- Your instructions -
From the line that contains "Screen dimensions: 1388x926" to the end of the entries, copy each line exactly, though the pictures stay out.

(Collected data)
*-*-*

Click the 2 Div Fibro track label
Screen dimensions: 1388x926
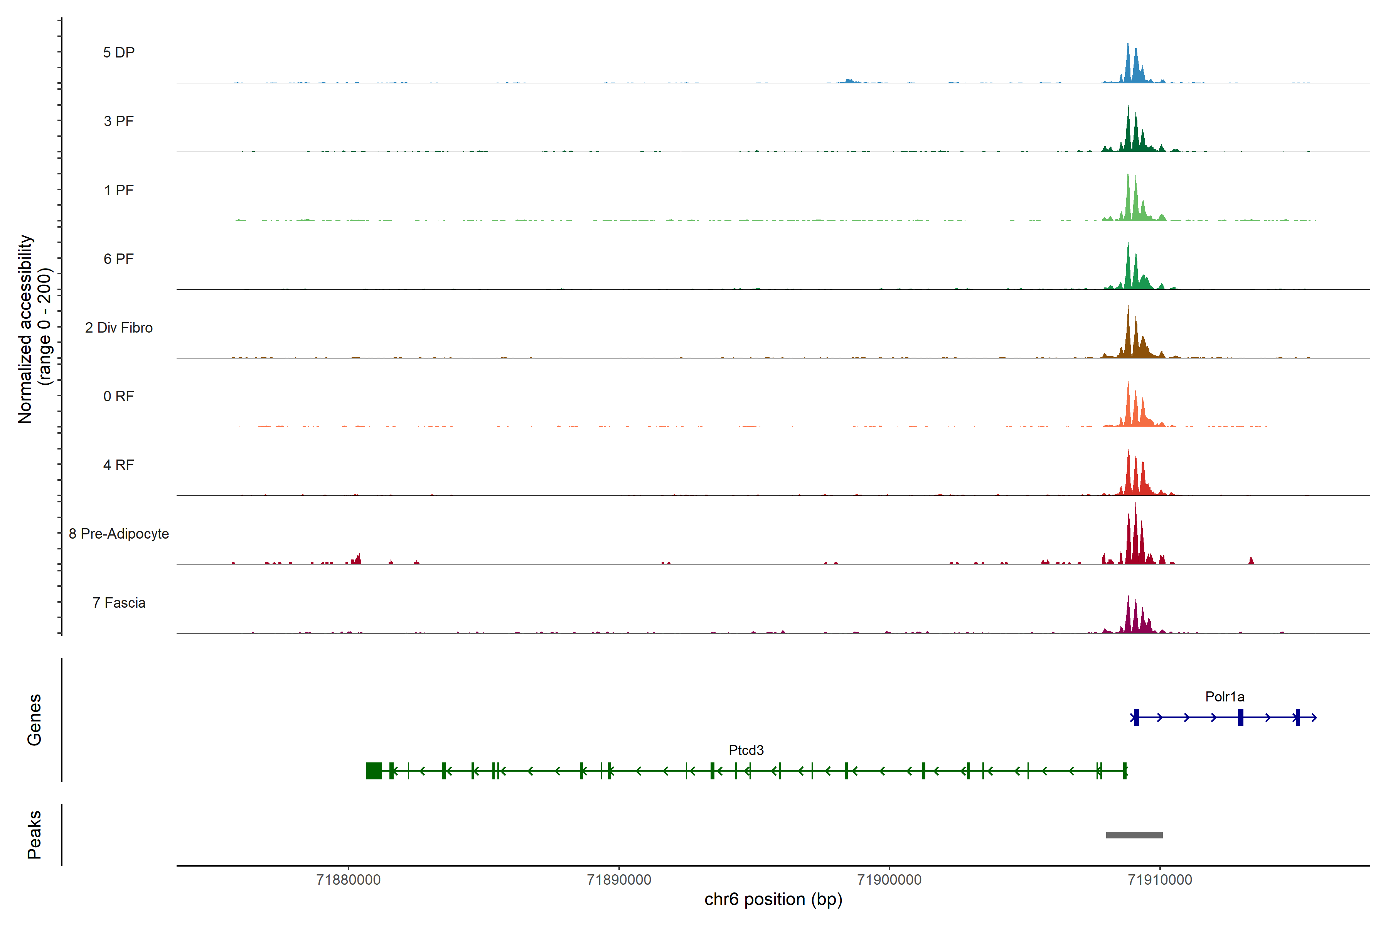coord(119,328)
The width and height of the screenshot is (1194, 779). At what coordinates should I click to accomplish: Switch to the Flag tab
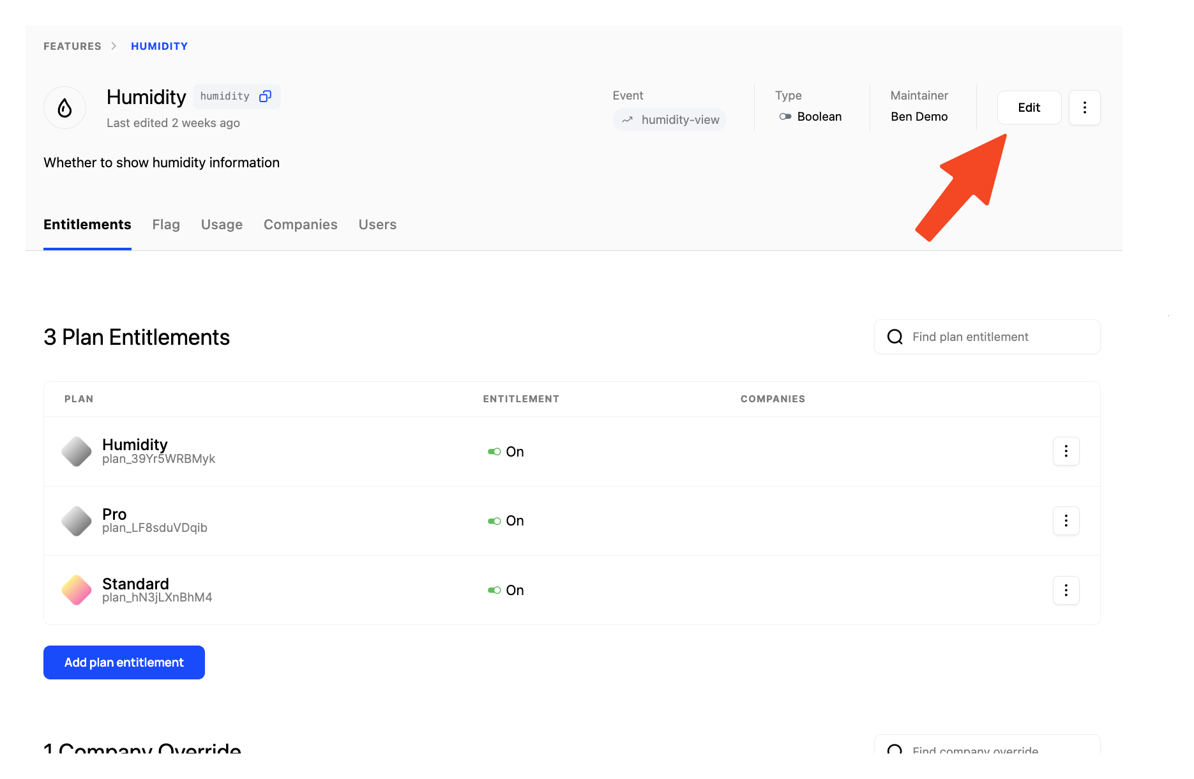point(165,224)
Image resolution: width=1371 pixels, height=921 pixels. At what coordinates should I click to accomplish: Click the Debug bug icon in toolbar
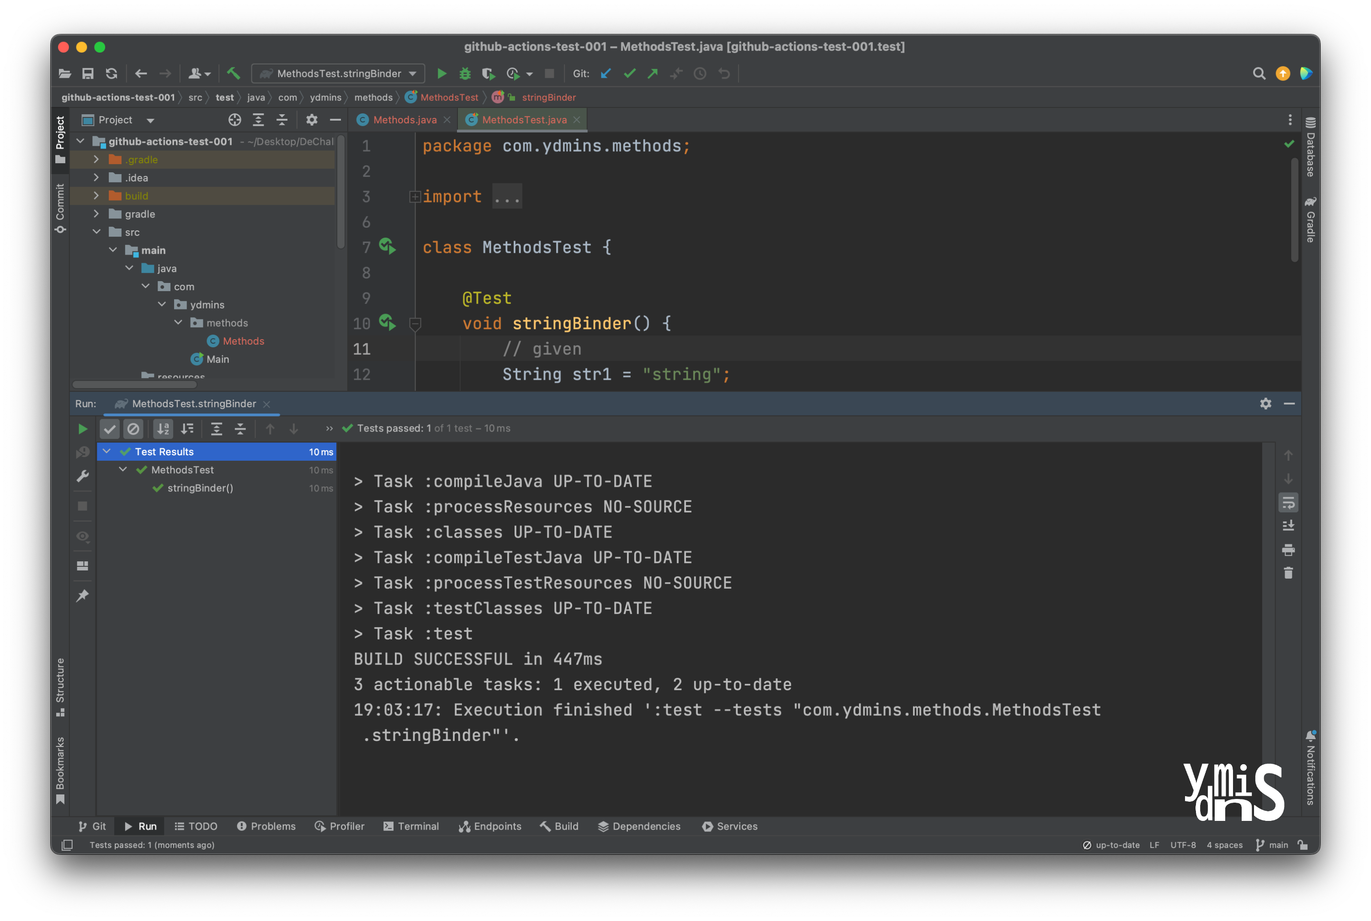pos(465,73)
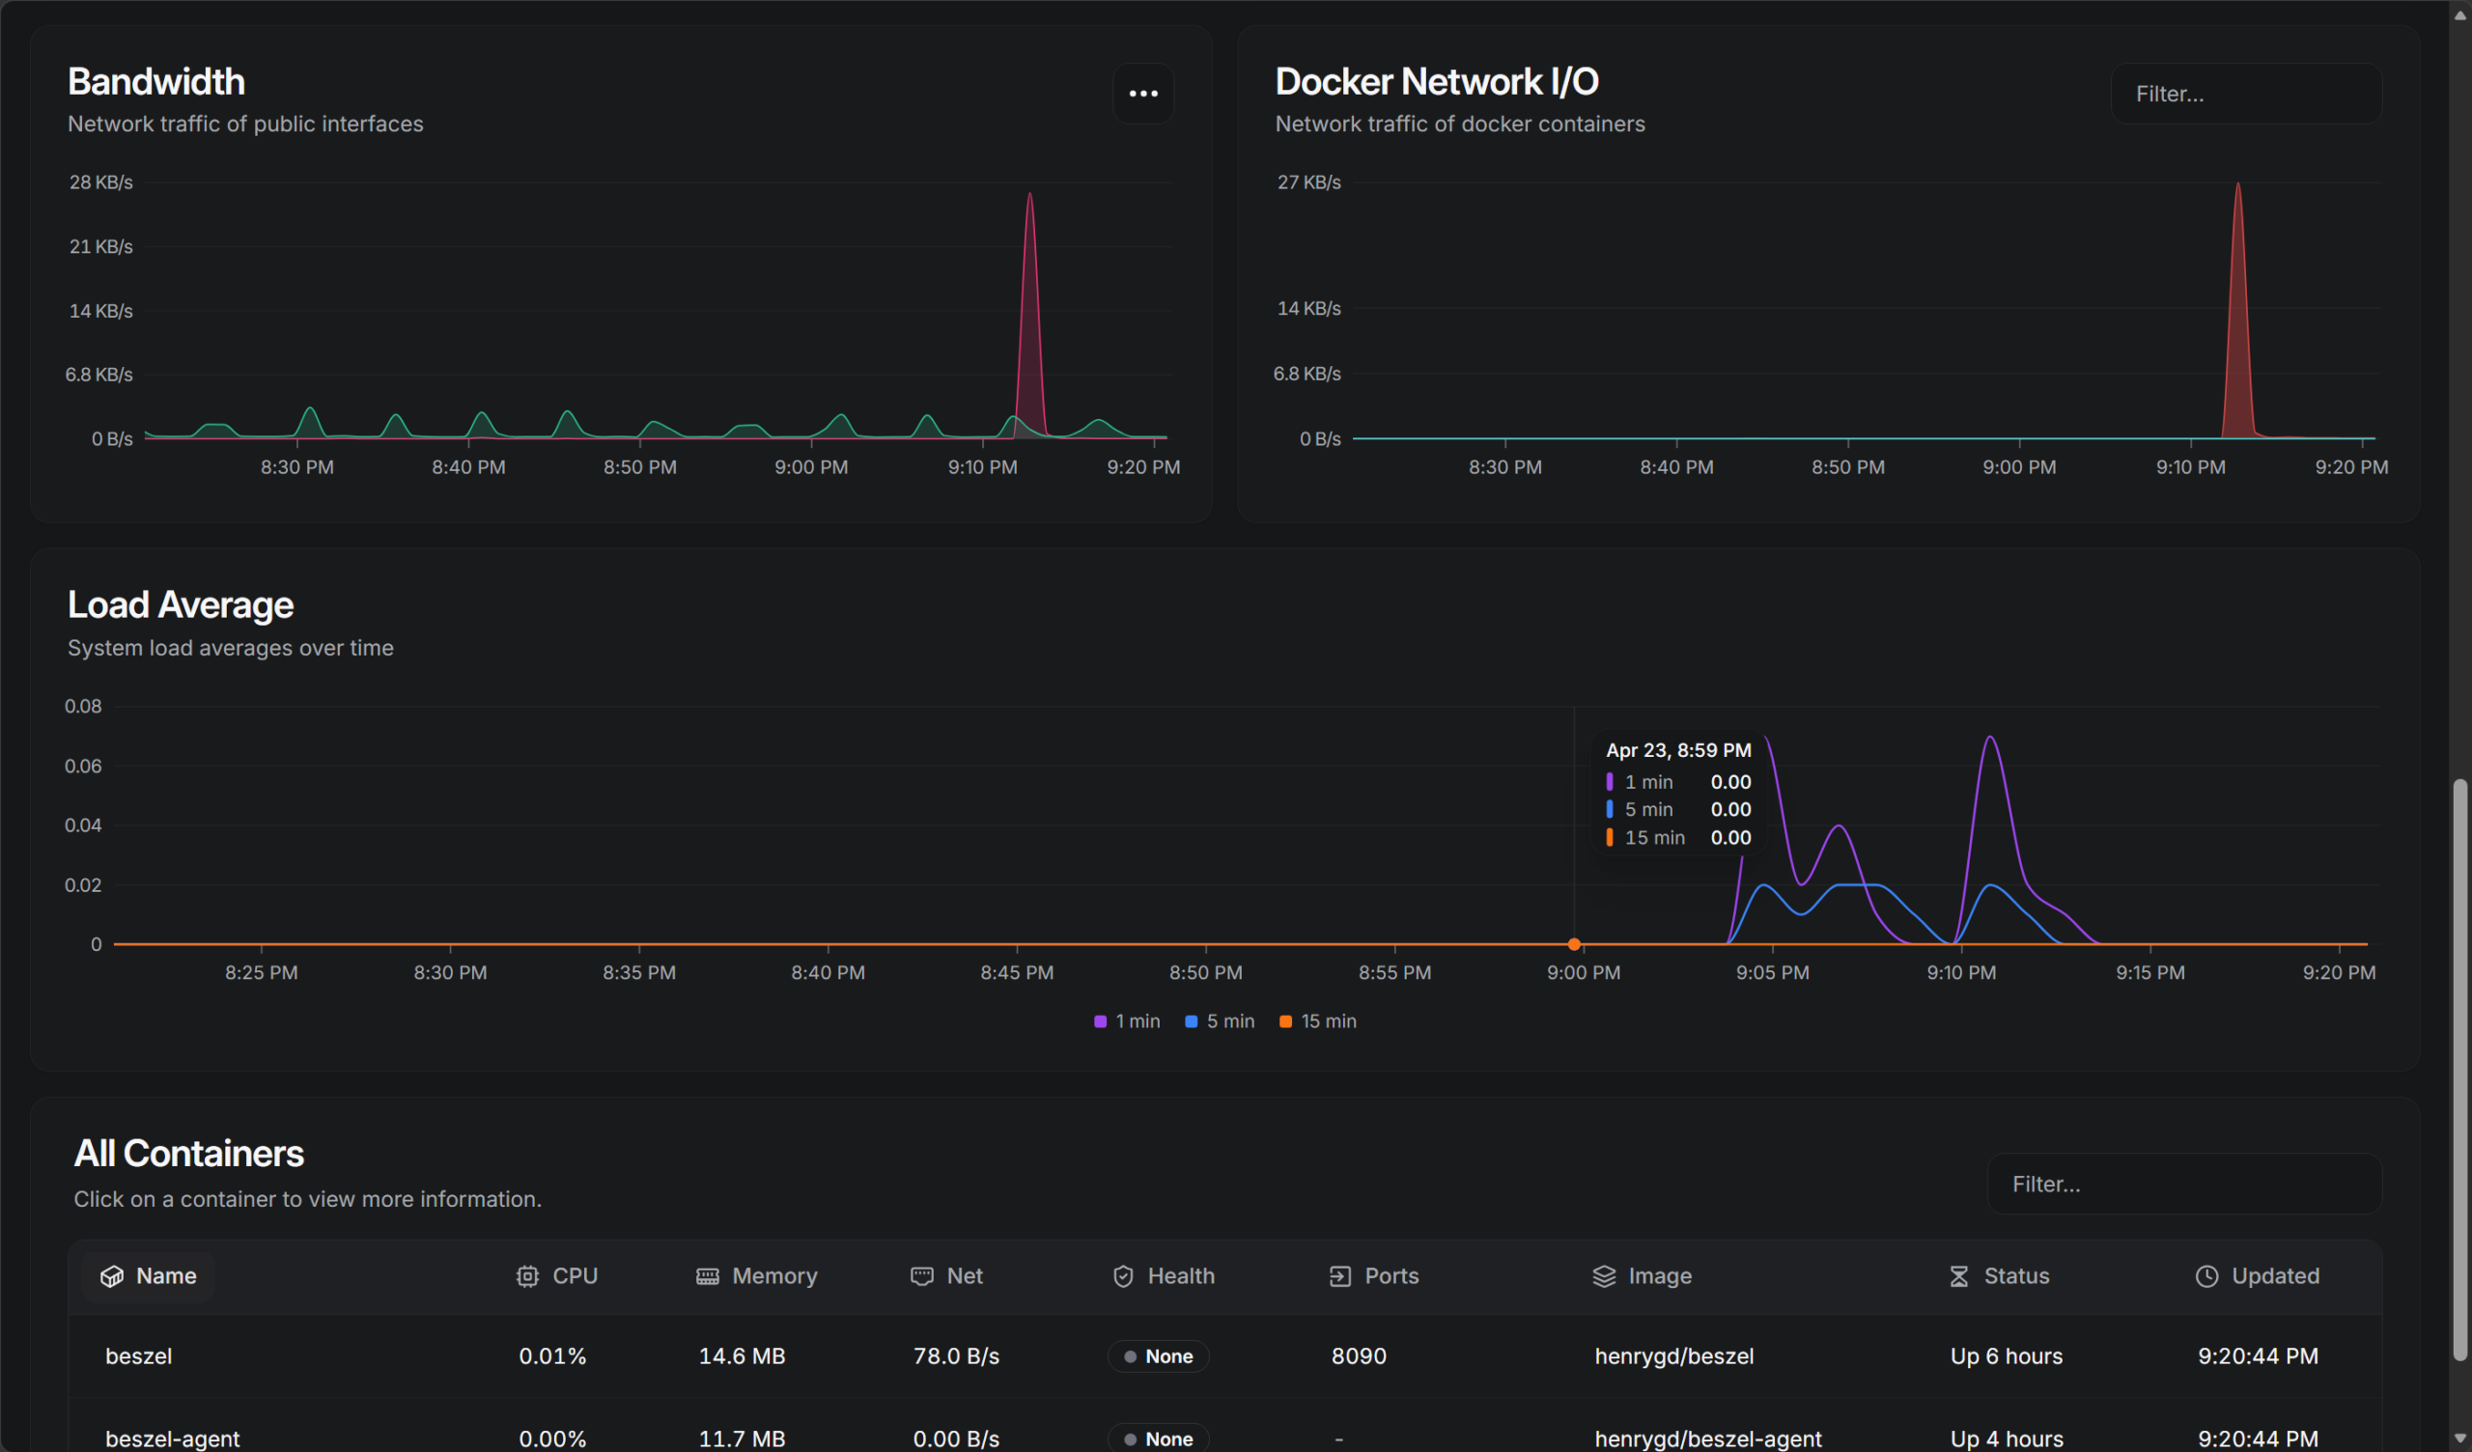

*-*-*

- Response to the task -
Screen dimensions: 1388x926
coord(119,328)
The width and height of the screenshot is (1194, 779). At what coordinates should I click to accomplish: Switch to the Flag tab
point(165,224)
Image resolution: width=1371 pixels, height=921 pixels. At what coordinates should I click to accomplish: Click the Debug bug icon in toolbar
pos(465,73)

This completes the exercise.